Apr 09, 2009 21:42
Worst day of my life. Ever.
Samuel had not responded to my message by the morning so I woke up with a massive ball of anxiety in my stomach. I couldn't eat and only forced myself to so I could take my anti-stress vitamins. They helped chill me out for a while but by about 1pm I was starting to feel it building again.
Then his dad came into the store. He was sweet as ever, checking things out and having a chat. Next thing I know Samuel walked in looking possibly the most attractive I've ever seen and I did't know what to do. He hadn't replied yet but there he was in the store! So I stood near the front and rearranged a display and he walked straight past me without even looking at me! Bel saw it and was just as confused as I was.

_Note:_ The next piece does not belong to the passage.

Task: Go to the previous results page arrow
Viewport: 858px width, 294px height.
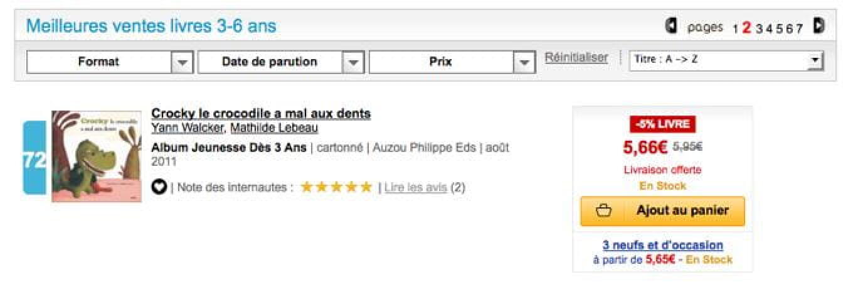Action: (x=670, y=26)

Jo chose that moment to send me to lunch and when I got to Gloria Jeans I just started crying. I couldn't help it. I'd been so stressed all day and then to be ignored like that? After months and months of liking this guy, of shy conversations and watching and then for it to come down to this??? I was still crying when I got back to work and he was there again with his dad so I skirted around to hide in the back room. Jo saw me crying and I told her why so she made Bel ask Samuel what his deal was. She said something like I was wondering if he got my text and he replied that he had, his phone was off last night and he was going to respond tonight.
But now it's 9:51pm and he hasn't called or messaged and I am positive that he has been scared off by Bel running after him out of the store and interrogating him. I must seem like such a clingy girlfriend and we haven't even gone on a date yet.
In short I am crushed and stressed and upset and confused and regretful and angry and I feel so fucking sick. I can't eat more than a few mouthfuls of food and God this fucking sucks. I had contemplated and worried about so many different scenarios but this wasn't one of them. I never for a moment thought that this would happen.
THIS is why I don't date. THIS is why I prefer to sit back and watch from afar, because nothing ever fucking goes right.